The highlighted lines must be added to the example application.

...
   <import resource="classpath:META-INF/cxf/cxf.xml" />
   <import resource="classpath:META-INF/tesb/locator/beans.xml" />
   <import resource="classpath:META-INF/tesb/agent-context.xml" /> 
...
  <jaxws:client id="HelloServiceClient" serviceName="svc:GreeterService"
    xmlns:svc="http://apache.org/hello_world_soap_http"
    serviceClass="org.apache.hello_world_soap_http.Greeter"
    address="locator://whatever"
    wsdlLocation="WEB-INF/wsdl/hello_world.wsdl">
    <jaxws:properties>
      <entry key="ws-security.sts.client">
        <bean class="org.apache.cxf.ws.security.trust.STSClient">
          <constructor-arg ref="cxf" />
          <property name="wsdlLocation" value="https://localhost:9443/fedizidpsts/STSServiceTransport?wsdl" />
          <property name="serviceName"
            value="{http://docs.oasis-open.org/ws-sx/ws-trust/200512/}SecurityTokenService" />
          <property name="endpointName"
            value="{http://docs.oasis-open.org/ws-sx/ws-trust/200512/}Transport_Port" />
          <property name="onBehalfOf" ref="delegationCallbackHandler" />
          <property name="enableAppliesTo" value="true" />
        </bean>
      </entry>
    <entry key="ws-security.cache.issued.token.in.endpoint" value="false" />
    </jaxws:properties>
    <jaxws:features>
      <bean class="org.talend.esb.servicelocator.cxf.LocatorFeature" />
      <ref bean="eventFeature"/>
    </jaxws:features>
  </jaxws:client>
4) Run "mvn clean install"

Maven builds a new WAR package.
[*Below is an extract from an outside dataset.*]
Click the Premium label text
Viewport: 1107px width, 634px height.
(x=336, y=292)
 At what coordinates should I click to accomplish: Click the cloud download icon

This package is now able to send service activity information to the SAM server.

Deploy SAM server

Last but not least, the Talend SAM server must be deployed and started which is shipped as part of the Talend ESB. Follow these steps to start the SAM server (if you have run already the demo for the Service Locator you only have to run tesb:start-all):
  1. Download the Talend ESB Standard Edition (SE) here. The Standard Edition has full functionality and is Apache licensed.
  2. Unzip the file
  3. Run <install-dir>/container/trun
  4. Execute the following command in the console

    tesb:start-all

  5. You can log the most recent logs with the command

    log:display

The SAM server (and Service Locator) are running now.

More information about the Talend ESB is available here:

Test the application

You can test the application as described in the README of the Fediz example wsclientWebapp.

Enter the URL https://localhost:8443/fedizhelloworld/secure/service.jsp and click on the button Call Service after login (User: alice, Password: ecila). This triggers a web service call.

You will also see that messages are sent to the SAM server from the service consumer and service provider:

...
Jul 5, 2012 11:21:09 PM org.talend.esb.sam.agent.collector.EventCollector sendEvents
INFO: Put events(2) to Monitoring Server.
...

You can use any DB Visualizer Tool to show the data of the messages exchanged in the web services network. In this example, the data is written to Apache Derby.

You find more information where this DB is located in Talend_ESB_InfrastructureServices in chapter 4.3.

This is not a very nice UI to see which messages are part of a flow triggered by a user. In my next blog I'll describe the Talend Administration Console (TAC) which allows to see the messages exchanged and the registered service in a graphical way.

This blog showed how easy it is to add end-to-end monitoring capabilities to your CXF application with open source components and without changing a single line of code.